**ECE 462/562   
Homework 1 Deliverables**

**Due: Wednesday, February 12, 11.59pm.**

**Group members (and netID) who participated:**

|  |  |
| --- | --- |
| **Name** | **NetID** |
|  |  |
|  |  |
|  |  |
|  |  |
|  |  |

**PART 1**

Fill in the following tables with the required information and answer the following questions. The *notes* below contain the stats that should be used for filling out the tables.
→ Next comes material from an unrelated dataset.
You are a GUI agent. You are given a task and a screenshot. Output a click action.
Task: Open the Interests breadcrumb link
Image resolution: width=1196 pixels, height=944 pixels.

1. Overall profiling stats (*30 pts*)

|  |  |  |  |  |  |  |  |  |
| --- | --- | --- | --- | --- | --- | --- | --- | --- |
| **Benchmark** | Instruction count | # cycles simulated | IPC | % load | % store | % branches | % int | % fp |
| a2time01 |  |  |  |  |  |  |  |  |
| cacheb01 |  |  |  |  |  |  |  |  |
| bitmnp01 |  |  |  |  |  |  |  |  |
| mcf |  |  |  |  |  |  |  |  |
| libquantum |  |  |  |  |  |  |  |  |

Answer the following questions based on your simulations.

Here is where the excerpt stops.